Je ne veux pas dire que je n’en lise pas et que je n’y prenne pas plaisir. Encore que, sur ce point, je partage l’avis de Mauriac, ou de Gide, ou même de Sartre, sur la comédie des aveux et l’insincérité des Mémoires. Mais je veux dire que je suis, moi-même, dans ma pratique de la littérature et de la pensée, pour des raisons de fond comme de tempérament et de vie, très profondément rebelle au genre.

Je commence par les raisons de tempérament.

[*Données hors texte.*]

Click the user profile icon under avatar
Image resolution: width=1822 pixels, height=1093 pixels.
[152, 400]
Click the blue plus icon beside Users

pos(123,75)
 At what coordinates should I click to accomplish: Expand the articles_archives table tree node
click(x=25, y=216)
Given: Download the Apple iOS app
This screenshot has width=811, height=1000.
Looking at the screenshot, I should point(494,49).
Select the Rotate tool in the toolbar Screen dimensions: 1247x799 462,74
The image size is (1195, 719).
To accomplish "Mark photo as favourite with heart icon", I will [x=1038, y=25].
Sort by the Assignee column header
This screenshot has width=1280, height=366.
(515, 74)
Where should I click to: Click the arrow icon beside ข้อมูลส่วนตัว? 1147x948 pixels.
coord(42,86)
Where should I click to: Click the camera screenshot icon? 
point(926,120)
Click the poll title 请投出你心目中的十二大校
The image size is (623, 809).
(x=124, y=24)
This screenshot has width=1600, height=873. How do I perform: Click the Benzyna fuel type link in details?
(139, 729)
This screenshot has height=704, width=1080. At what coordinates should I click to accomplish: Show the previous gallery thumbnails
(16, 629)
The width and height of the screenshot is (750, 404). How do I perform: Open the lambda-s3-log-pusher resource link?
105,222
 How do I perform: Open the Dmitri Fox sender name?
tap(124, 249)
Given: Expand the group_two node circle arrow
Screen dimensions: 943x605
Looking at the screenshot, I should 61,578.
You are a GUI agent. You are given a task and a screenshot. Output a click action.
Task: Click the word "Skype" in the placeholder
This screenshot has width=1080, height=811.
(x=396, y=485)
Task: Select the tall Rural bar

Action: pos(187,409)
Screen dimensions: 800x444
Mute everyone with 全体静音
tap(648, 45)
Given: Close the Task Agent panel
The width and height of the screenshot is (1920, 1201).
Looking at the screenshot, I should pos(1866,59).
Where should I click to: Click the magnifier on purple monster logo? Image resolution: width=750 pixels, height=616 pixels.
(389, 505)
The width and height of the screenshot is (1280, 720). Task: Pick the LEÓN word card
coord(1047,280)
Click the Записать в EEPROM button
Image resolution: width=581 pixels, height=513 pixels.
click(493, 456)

Pour écrire des Mémoires il faut s’intéresser, d’abord, à soi ; être curieux de soi ; avoir le goût de l’introspection et de soi. Or prenez Pièces d’identité, le livre que vous avez couronné. J’y parle d’autres écrivains, tels Genet, Moravia, Sartre ou Romain Gary. J’y parle de vies infimes, infâmes ou minuscules, tels ces oubliés des guerres modernes, ces morts-vivants qui peuplent les continents de la douleur contemporaine – ces héros (ou antihéros) de mes reportages en général et de mes reportages de guerre en particulier. J’y parle de philosophie. J’y développe ma théorie de la Nature ou ma définition du Mal radical. Mais, de moi, je ne parle pas, ou guère, ou très indirectement – c’est comme ça.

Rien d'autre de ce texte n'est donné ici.